I need each line of the entries below that includes the string "Select".

*** RECORDS SUPPLIED Section Begins ***

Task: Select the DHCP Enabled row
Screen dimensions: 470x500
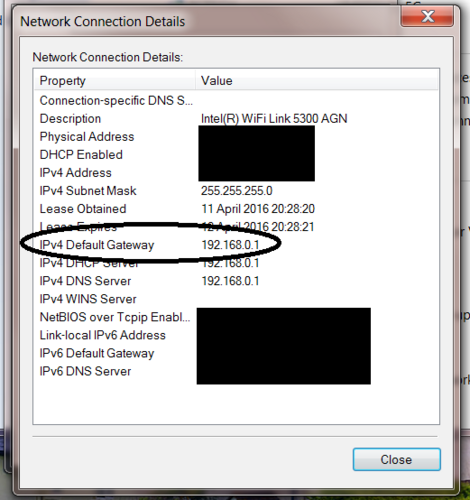Action: tap(236, 155)
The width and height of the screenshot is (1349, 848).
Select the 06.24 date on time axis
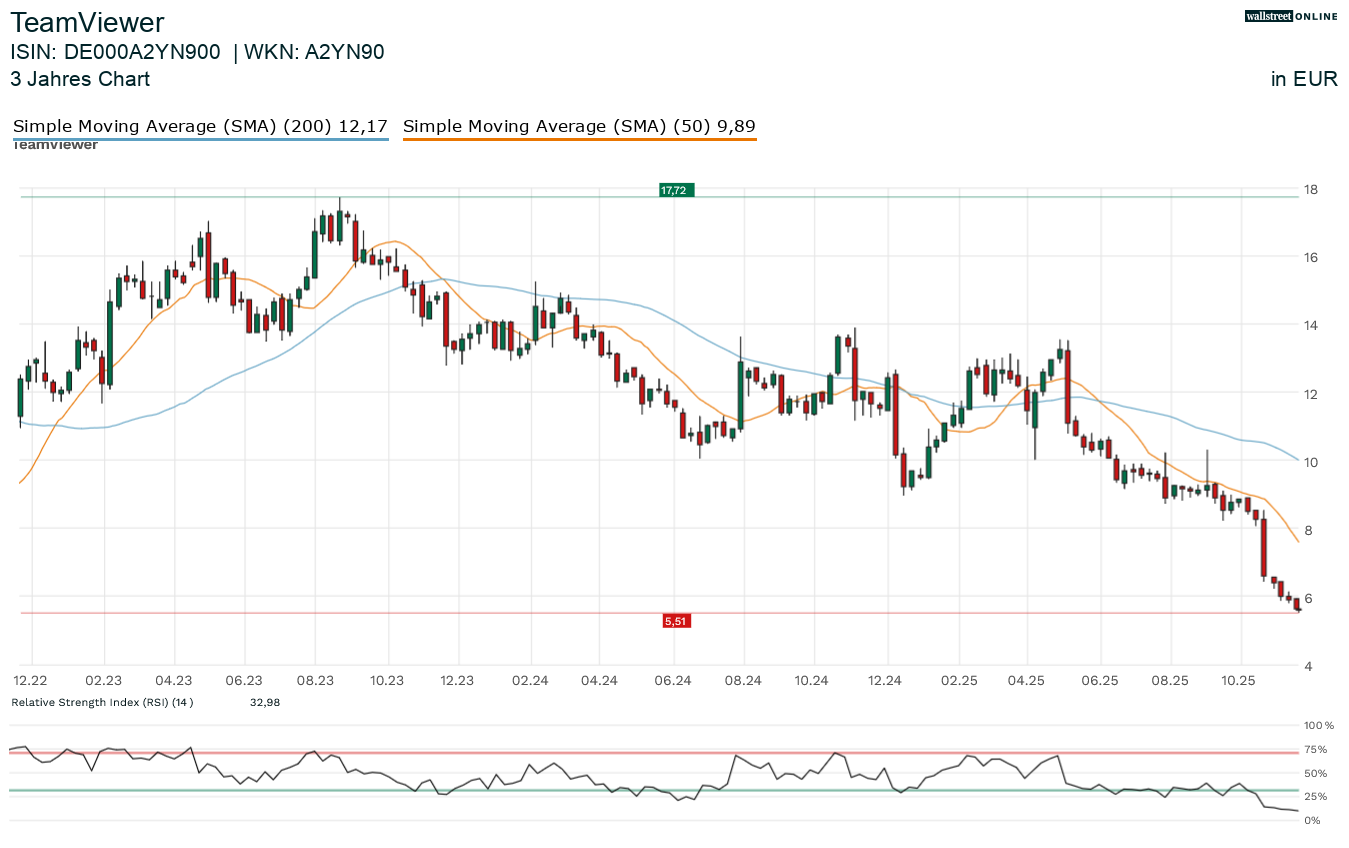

*** RECORDS SUPPLIED Section Ends ***

**YOUR SOLUTION:**
Task: Select the DHCP Enabled row
Select the 06.24 date on time axis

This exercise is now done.